Presented by Jones Partners
The Parliamentary Joint Committee on Corporate and Financial Services recently conducted an inquiry (“The Inquiry”) into the efficacy of corporate insolvency law within Australia. The Inquiry contained both commentary and recommendations for the current system. The focus of the Inquiry was to investigate ways of protecting and maximising value for the benefit of all interested parties, with consideration for the COVID-19 pandemic, changing global and domestic economic conditions, supply shortages and challenges faced by certain industries. The following passages are a short summary of some key findings.
Illegal Phoenix Activity
In recent years, there has been a notable increase in illegal phoenix activities. Illegal phoenix activity is defined by the ATO as when “a new company is created to continue the business of a company that has been deliberately liquidated to avoid paying its debts, including taxes, creditors and employee entitlements”. This practice remains a significant challenge of the insolvency sphere. It is notoriously hard to prove, and the overwhelming number of cases make it impossible for ASIC to effectively regulate under their current model. Illegal phoenix activity victimises creditors and employees, with subcontractors being most adversely affected. The current system is failing to provide adequate protections to creditors and employees and there is a severe absence of accountability for wrongdoers.

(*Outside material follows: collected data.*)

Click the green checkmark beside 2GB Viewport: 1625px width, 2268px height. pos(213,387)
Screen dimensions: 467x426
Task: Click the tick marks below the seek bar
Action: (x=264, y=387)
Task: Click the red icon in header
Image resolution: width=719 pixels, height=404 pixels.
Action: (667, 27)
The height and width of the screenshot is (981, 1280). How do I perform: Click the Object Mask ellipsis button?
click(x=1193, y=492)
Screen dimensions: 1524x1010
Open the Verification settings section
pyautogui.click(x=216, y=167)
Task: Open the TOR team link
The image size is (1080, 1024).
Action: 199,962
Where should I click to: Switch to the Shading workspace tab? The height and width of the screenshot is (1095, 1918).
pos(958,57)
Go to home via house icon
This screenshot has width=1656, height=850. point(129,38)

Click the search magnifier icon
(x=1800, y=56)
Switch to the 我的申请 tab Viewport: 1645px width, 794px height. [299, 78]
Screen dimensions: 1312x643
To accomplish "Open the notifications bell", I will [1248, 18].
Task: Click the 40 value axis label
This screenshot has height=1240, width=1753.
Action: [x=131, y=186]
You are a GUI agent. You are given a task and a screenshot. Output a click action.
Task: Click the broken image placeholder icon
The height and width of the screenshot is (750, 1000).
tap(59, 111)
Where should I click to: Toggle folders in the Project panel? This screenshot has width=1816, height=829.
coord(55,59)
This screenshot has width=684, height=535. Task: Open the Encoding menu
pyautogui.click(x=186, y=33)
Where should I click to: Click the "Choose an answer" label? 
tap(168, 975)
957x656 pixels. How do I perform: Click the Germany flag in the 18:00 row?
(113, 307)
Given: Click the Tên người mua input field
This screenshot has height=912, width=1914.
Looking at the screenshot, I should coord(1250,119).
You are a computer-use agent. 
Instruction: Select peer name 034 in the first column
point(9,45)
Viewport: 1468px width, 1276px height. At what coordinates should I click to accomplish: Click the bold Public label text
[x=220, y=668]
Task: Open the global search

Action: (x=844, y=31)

Restructuring Avenues for Small and Medium Sized Enterprise
In the past, insolvency legislation has faced significant scrutiny for its “one size fits all” approach, with this lack of differentiation between different sized companies regularly preventing small and medium sized enterprises (SMEs) from achieving commercially viable turnaround. However, the Small Business Restructuring, introduced in January 2021, has somewhat alleviated this issue, with this restructure becoming increasingly popular amongst smaller enterprise. The process is cheaper, more efficient and allows directors to maintain greater control and autonomy throughout the process. Further review is still needed, with a particular emphasis on reconsideration for the $1 million debt limit on eligibility.
The Inquiry also critiqued the current operation and regulation of insolvent trusts. Currently, corporate trusts are dealt with by the Corporations Act, whilst trusts benefitting a natural person are regulated by the Bankruptcy Act. The Inquiry raised the issue that this legislation was not designed to deal with trusts and is somewhat unfit for purpose. Insolvent trust law has always had a somewhat unhealthy dependence on common law, with many principles based on precedent established decades ago, before trusts become frequently used in commercial operations, and long before they could become insolvent. The Inquiry also highlighted the inconsistency between different state and federal jurisdictions.
Cross Border Complexity
Another challenge faced by insolvency practitioners during the pursuit of funds for creditors is the added complexity that arise in international money transfers. These procedural differences in legal systems can create challenges and add significant time delays to proceedings. International commercial transactions are more common than ever before, as are insolvencies across borders. It is a widely held opinion that Australian insolvency legislation has fallen behind the international community and needs significant overhaul.